Exercise:
Begin at the line that has "I want to click on Program" and stop after the line with "center [93, 2359].". Rewrite only those records, swapping "Corvette" for "Stingray" and leaving all else unchanged.

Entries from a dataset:

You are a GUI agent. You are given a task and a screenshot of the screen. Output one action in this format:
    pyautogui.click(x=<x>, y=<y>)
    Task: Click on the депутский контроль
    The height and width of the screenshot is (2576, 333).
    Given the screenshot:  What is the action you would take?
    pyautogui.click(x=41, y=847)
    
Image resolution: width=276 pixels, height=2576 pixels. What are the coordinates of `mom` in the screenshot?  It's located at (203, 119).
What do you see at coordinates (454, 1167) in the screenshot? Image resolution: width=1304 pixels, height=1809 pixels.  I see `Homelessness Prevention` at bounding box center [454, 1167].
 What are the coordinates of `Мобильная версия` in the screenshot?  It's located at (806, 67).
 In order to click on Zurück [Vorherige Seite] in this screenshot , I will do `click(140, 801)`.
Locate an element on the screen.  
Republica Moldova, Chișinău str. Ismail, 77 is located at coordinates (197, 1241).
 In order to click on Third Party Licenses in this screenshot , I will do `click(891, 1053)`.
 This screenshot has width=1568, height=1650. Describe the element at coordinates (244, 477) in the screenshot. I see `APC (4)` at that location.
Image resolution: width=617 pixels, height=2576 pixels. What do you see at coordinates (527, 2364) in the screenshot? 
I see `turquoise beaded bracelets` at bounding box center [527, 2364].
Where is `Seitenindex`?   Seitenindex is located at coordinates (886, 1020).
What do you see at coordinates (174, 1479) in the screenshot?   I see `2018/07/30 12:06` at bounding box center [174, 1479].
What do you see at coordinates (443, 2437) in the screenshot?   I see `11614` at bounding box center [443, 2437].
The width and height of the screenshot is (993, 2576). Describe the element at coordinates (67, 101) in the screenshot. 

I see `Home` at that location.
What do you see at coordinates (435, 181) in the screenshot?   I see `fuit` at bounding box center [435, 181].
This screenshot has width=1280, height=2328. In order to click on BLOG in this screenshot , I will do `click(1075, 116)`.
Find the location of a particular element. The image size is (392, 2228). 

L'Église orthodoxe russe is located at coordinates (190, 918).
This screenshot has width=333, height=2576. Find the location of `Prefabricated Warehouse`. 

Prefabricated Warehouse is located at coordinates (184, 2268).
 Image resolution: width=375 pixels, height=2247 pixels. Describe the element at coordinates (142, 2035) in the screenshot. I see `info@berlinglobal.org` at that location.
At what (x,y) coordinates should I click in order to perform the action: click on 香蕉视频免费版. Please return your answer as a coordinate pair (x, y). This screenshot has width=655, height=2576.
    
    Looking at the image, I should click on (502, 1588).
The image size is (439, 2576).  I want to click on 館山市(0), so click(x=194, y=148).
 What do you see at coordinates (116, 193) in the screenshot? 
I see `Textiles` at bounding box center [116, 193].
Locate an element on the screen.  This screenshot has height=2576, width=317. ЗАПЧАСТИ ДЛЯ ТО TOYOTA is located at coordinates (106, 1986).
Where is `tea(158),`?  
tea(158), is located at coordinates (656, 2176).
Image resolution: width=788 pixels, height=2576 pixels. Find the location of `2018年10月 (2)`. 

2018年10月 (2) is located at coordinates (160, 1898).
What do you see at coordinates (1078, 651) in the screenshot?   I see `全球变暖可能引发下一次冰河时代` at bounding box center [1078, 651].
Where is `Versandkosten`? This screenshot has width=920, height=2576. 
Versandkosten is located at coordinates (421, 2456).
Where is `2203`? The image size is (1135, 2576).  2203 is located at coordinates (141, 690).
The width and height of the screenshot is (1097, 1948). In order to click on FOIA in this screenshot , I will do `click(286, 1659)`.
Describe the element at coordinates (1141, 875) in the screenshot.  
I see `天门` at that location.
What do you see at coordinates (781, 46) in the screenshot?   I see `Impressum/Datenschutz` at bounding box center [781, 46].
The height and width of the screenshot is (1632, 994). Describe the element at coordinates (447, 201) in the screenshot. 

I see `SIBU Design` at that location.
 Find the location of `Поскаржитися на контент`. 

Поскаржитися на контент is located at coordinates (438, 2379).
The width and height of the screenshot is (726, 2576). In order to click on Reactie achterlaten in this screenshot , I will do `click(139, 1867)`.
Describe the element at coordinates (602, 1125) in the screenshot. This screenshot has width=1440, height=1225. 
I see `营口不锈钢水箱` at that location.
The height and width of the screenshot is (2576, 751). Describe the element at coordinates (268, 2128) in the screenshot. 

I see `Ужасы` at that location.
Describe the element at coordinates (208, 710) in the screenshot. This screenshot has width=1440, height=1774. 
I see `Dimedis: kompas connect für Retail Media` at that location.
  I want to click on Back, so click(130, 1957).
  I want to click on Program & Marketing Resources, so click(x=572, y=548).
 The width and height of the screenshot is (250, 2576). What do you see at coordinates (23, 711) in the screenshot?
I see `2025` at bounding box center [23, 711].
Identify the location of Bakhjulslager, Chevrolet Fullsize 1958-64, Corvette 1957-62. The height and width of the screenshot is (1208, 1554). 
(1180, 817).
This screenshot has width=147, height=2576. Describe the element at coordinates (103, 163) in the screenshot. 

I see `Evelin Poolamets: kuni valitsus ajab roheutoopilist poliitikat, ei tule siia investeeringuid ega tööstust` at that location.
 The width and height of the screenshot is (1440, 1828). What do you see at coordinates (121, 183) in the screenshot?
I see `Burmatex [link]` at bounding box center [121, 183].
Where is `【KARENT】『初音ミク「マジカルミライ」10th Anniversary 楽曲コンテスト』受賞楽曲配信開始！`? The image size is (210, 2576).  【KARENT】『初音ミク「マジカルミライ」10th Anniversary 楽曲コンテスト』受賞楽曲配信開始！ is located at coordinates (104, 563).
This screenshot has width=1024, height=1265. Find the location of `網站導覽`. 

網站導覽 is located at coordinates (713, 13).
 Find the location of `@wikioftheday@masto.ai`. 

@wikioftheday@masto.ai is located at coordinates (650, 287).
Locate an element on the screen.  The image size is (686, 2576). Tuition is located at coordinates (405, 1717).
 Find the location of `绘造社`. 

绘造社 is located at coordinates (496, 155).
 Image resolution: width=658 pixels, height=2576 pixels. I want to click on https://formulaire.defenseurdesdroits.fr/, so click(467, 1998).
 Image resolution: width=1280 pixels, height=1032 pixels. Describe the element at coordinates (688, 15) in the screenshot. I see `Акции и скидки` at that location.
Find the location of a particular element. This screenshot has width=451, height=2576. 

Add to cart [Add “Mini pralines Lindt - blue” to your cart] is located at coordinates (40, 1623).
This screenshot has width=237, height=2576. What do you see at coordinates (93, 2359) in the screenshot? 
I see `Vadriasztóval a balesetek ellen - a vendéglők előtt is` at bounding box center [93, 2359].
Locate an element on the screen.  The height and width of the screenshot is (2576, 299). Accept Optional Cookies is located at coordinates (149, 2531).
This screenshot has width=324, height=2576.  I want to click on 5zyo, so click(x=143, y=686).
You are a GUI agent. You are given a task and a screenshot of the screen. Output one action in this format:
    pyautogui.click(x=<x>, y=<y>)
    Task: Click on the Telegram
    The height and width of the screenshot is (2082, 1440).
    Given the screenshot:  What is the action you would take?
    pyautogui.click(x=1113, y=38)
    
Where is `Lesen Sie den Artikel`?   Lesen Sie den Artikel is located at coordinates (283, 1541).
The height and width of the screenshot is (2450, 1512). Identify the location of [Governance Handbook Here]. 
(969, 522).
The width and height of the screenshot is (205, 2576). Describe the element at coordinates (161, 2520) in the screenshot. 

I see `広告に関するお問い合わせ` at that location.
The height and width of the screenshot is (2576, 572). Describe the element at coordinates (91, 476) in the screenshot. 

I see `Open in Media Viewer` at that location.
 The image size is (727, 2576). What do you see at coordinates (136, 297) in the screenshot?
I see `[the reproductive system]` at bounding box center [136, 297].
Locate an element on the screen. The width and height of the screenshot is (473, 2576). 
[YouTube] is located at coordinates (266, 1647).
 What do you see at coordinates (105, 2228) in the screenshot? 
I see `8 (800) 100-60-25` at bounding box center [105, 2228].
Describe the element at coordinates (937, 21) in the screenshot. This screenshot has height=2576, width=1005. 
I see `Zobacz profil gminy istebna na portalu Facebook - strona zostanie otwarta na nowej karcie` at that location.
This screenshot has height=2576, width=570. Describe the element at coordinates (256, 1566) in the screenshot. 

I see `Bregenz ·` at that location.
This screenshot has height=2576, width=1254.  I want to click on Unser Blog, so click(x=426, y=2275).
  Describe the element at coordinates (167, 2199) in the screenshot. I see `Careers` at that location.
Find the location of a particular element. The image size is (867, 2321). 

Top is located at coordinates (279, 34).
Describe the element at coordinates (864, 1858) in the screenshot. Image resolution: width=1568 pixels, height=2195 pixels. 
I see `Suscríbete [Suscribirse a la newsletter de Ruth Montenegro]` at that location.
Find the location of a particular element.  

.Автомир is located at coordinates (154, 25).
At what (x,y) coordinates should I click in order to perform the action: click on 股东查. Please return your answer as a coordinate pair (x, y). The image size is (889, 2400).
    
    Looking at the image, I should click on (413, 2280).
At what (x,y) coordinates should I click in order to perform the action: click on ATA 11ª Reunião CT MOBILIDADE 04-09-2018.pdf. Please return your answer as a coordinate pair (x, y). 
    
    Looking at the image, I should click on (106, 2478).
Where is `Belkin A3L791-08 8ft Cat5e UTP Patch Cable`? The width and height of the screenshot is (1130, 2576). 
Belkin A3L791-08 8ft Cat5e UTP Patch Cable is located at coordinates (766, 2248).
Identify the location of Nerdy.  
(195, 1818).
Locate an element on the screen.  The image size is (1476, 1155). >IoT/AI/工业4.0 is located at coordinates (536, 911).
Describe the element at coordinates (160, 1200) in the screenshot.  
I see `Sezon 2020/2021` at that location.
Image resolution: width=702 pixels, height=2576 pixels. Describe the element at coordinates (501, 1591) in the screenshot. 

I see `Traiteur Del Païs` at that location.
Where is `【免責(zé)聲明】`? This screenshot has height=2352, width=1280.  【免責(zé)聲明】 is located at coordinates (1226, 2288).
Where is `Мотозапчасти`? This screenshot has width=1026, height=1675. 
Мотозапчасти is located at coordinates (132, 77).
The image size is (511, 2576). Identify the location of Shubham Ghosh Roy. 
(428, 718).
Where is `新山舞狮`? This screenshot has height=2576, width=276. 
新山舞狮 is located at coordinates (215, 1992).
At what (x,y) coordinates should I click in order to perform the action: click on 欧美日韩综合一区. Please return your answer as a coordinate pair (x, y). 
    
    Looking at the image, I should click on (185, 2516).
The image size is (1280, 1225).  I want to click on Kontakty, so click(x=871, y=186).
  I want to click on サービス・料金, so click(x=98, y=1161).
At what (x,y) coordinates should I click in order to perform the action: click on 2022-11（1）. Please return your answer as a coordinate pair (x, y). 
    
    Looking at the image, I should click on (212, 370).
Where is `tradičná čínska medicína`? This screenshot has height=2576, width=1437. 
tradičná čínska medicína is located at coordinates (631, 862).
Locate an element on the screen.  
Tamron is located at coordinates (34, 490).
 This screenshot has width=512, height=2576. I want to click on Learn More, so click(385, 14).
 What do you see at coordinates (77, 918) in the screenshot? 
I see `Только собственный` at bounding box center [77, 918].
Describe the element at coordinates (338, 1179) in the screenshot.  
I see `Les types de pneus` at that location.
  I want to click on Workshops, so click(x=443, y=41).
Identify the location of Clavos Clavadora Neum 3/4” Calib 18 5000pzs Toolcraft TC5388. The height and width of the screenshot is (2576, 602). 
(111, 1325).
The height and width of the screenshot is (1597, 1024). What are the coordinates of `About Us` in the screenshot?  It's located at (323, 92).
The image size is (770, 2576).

Complete response:
  I want to click on Program & Marketing Resources, so click(x=572, y=548).
 The width and height of the screenshot is (250, 2576). What do you see at coordinates (23, 711) in the screenshot?
I see `2025` at bounding box center [23, 711].
Identify the location of Bakhjulslager, Chevrolet Fullsize 1958-64, Stingray 1957-62. The height and width of the screenshot is (1208, 1554). 
(1180, 817).
This screenshot has width=147, height=2576. Describe the element at coordinates (103, 163) in the screenshot. 

I see `Evelin Poolamets: kuni valitsus ajab roheutoopilist poliitikat, ei tule siia investeeringuid ega tööstust` at that location.
 The width and height of the screenshot is (1440, 1828). What do you see at coordinates (121, 183) in the screenshot?
I see `Burmatex [link]` at bounding box center [121, 183].
Where is `【KARENT】『初音ミク「マジカルミライ」10th Anniversary 楽曲コンテスト』受賞楽曲配信開始！`? The image size is (210, 2576).  【KARENT】『初音ミク「マジカルミライ」10th Anniversary 楽曲コンテスト』受賞楽曲配信開始！ is located at coordinates (104, 563).
This screenshot has width=1024, height=1265. Find the location of `網站導覽`. 

網站導覽 is located at coordinates (713, 13).
 Find the location of `@wikioftheday@masto.ai`. 

@wikioftheday@masto.ai is located at coordinates (650, 287).
Locate an element on the screen.  The image size is (686, 2576). Tuition is located at coordinates (405, 1717).
 Find the location of `绘造社`. 

绘造社 is located at coordinates (496, 155).
 Image resolution: width=658 pixels, height=2576 pixels. I want to click on https://formulaire.defenseurdesdroits.fr/, so click(467, 1998).
 Image resolution: width=1280 pixels, height=1032 pixels. Describe the element at coordinates (688, 15) in the screenshot. I see `Акции и скидки` at that location.
Find the location of a particular element. This screenshot has width=451, height=2576. 

Add to cart [Add “Mini pralines Lindt - blue” to your cart] is located at coordinates (40, 1623).
This screenshot has width=237, height=2576. What do you see at coordinates (93, 2359) in the screenshot? 
I see `Vadriasztóval a balesetek ellen - a vendéglők előtt is` at bounding box center [93, 2359].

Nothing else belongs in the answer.